Shame remains a major problem facing doctors and health services trying to combat TB. “It works both at an individual level and at a national level,” said Marc Lipman, of University College London.

“My clinic recently diagnosed a lady from India as having TB. She was aghast, not because she had contracted such a serious condition but because she felt it reflected on her way of life. ‘How can I have TB? I keep a clean house,’ she told us.”

The woman’s TB was probably latent and had been with her for years, said Lipman. It did not reflect on her home’s cleanliness. “However, she was horrified because she thought only the poor and unclean got TB.”
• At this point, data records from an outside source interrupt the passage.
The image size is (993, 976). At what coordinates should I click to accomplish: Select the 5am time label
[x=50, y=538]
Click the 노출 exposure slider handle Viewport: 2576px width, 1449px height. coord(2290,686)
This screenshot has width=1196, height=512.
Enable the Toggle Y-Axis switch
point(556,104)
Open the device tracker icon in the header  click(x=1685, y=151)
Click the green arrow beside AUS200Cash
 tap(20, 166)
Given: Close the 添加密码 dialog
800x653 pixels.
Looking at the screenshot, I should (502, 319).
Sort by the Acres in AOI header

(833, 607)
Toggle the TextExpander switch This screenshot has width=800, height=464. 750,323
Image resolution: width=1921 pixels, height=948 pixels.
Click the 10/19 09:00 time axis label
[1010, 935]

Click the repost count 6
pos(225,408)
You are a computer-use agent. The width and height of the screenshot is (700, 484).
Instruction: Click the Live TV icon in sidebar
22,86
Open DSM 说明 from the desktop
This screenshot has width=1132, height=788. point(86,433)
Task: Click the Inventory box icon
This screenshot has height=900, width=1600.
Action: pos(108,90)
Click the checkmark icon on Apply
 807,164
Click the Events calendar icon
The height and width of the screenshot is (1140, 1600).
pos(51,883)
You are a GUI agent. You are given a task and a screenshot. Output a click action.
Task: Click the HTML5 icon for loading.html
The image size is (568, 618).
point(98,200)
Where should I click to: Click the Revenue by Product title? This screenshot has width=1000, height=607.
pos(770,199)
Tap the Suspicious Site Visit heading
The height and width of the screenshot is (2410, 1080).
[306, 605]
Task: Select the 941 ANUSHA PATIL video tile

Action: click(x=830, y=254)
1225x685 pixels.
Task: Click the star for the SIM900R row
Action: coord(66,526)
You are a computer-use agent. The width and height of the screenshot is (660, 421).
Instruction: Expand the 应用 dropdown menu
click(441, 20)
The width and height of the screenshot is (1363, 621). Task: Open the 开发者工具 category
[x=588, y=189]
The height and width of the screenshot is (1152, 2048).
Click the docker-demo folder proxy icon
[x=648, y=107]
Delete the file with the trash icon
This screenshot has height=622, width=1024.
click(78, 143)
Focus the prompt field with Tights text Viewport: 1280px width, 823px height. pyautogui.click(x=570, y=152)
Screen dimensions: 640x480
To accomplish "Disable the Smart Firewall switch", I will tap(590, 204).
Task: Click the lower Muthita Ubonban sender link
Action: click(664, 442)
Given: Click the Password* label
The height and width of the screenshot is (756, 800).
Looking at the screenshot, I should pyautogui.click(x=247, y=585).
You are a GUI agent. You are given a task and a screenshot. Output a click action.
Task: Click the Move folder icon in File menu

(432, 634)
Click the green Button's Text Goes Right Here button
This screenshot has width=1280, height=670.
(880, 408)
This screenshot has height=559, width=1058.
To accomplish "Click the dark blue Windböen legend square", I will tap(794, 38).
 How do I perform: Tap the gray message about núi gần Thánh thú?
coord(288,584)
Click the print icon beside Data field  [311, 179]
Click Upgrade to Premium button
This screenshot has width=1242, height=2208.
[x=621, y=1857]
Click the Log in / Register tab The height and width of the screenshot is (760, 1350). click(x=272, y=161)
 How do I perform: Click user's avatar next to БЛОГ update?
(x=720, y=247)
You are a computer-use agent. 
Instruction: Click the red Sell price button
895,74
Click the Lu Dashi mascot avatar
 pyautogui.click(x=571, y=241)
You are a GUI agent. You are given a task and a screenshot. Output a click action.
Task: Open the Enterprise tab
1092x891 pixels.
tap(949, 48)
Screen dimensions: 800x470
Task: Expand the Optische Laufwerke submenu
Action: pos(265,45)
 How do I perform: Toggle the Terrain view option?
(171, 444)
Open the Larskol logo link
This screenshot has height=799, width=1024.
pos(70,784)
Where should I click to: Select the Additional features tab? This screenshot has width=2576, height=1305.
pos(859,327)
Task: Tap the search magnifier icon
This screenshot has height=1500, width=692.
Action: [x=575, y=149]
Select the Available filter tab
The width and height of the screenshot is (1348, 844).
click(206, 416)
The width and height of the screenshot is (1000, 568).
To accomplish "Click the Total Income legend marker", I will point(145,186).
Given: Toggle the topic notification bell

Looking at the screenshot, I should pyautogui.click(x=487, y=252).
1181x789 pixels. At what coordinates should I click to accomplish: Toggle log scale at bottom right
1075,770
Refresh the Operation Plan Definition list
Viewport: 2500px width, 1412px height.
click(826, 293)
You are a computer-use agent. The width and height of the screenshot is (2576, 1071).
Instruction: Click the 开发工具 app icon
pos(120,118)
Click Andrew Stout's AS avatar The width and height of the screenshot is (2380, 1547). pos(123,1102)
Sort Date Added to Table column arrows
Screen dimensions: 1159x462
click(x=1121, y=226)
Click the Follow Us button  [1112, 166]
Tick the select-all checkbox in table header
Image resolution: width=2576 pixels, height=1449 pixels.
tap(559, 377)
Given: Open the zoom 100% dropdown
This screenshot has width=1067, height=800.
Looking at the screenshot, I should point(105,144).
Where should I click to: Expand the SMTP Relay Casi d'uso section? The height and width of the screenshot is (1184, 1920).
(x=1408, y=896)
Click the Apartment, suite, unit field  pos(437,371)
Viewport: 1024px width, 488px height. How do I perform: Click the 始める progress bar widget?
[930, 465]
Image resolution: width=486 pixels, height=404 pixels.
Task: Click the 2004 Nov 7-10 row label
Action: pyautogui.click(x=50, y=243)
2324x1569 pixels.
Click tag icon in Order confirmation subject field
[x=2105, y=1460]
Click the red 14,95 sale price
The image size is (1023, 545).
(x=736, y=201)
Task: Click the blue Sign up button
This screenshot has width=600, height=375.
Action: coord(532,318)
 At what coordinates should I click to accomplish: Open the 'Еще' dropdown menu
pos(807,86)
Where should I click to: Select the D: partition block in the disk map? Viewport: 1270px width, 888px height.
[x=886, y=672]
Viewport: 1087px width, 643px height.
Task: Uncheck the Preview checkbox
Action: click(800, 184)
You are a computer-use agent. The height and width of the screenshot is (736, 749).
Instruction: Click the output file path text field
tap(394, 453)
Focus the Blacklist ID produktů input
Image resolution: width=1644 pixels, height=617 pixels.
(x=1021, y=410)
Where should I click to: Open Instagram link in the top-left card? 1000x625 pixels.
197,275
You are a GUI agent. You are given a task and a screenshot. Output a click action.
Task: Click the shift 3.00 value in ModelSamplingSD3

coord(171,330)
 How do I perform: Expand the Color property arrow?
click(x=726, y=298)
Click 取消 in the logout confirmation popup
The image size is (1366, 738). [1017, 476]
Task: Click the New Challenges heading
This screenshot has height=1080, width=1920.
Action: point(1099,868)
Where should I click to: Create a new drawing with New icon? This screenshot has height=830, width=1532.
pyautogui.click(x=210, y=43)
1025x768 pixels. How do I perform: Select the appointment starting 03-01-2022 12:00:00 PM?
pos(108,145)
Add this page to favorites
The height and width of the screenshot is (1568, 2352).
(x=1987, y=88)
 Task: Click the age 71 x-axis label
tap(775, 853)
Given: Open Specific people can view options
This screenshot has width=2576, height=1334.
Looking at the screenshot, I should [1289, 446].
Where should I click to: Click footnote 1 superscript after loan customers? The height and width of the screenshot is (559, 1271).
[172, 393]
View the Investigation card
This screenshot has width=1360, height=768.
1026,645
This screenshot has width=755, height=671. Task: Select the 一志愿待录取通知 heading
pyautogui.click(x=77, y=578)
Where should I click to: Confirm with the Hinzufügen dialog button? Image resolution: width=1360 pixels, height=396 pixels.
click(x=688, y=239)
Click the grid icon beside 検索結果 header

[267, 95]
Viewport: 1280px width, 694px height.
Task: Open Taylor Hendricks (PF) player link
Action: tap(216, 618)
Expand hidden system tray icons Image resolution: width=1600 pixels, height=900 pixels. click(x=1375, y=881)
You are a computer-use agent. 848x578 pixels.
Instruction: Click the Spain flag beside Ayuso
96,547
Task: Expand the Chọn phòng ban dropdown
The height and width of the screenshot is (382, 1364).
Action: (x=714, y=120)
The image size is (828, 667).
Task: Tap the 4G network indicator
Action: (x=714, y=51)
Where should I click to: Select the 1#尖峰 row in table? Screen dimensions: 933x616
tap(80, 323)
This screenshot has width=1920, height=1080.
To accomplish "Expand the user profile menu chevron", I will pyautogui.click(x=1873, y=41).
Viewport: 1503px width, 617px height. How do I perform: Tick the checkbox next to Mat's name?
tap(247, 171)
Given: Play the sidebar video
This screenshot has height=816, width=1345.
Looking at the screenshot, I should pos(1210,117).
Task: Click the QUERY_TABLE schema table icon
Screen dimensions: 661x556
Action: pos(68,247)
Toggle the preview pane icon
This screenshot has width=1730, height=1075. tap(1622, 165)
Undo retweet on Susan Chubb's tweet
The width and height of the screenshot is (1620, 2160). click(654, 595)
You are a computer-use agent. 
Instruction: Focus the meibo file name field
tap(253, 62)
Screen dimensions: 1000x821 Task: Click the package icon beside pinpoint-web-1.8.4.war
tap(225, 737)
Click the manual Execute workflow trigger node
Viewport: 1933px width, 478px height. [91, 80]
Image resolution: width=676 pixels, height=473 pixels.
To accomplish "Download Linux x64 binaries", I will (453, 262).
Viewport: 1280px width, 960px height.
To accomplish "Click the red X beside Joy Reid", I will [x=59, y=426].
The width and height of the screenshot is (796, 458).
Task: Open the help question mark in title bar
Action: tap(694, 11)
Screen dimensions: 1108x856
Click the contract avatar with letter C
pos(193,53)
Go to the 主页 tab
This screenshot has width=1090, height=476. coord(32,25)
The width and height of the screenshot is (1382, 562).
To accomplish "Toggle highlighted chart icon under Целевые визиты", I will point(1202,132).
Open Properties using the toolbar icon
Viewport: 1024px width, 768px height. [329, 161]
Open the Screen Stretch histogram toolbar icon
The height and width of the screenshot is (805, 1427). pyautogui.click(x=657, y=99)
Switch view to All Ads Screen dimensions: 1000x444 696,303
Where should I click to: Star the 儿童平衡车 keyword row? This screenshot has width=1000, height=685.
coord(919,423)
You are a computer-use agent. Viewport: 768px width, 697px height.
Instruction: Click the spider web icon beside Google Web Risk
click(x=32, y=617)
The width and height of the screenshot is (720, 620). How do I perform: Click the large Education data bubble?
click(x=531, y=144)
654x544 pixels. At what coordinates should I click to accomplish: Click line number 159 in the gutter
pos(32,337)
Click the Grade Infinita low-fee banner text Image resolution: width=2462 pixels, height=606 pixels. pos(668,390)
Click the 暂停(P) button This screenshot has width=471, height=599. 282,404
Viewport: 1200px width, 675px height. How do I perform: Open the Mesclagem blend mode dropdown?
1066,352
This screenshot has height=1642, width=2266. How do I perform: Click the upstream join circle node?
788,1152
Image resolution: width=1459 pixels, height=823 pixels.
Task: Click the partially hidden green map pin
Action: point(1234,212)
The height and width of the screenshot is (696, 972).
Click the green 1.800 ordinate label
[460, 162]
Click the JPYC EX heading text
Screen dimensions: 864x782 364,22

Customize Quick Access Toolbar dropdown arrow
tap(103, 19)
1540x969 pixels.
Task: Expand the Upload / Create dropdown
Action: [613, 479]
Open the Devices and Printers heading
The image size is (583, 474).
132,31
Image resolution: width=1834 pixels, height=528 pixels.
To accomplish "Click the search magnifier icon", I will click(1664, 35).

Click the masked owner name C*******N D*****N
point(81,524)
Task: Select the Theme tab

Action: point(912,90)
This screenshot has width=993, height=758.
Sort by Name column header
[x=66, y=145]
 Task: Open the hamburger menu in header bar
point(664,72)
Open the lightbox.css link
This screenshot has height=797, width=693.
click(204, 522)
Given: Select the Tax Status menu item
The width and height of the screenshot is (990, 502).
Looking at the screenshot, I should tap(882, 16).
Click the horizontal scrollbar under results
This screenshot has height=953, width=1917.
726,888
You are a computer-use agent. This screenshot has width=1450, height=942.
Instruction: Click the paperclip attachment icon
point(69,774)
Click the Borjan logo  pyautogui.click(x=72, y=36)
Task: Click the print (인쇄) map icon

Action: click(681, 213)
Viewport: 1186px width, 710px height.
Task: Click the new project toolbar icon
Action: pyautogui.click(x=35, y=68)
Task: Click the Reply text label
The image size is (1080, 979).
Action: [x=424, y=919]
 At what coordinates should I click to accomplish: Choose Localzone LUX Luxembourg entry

In the past, people often did not reveal that a death in their family had been caused by TB. It would have implied lack of cleanliness, or poverty. Crucially, that trend is mirrored at a national level. Countries often hide the disease’s prevalence within their borders. “Managers who run a nation’s health service are unlikely to acknowledge at an international conference that TB is an issue in their country because of its associations with poverty,” said Lipman. “They could lose their jobs if they admitted that. However, if you get heads of state at a conference then they can acknowledge that all is not well in their country. That is especially true if you do that in an environment in which everyone else also says they have a problem with TB – and of course that is actually the case.”

This was one of the main reasons that the UN summit on TB was set up – as an event at which world leaders could come clean about the crisis. “Once that has been achieved, we can start to get things done,” said Lipman.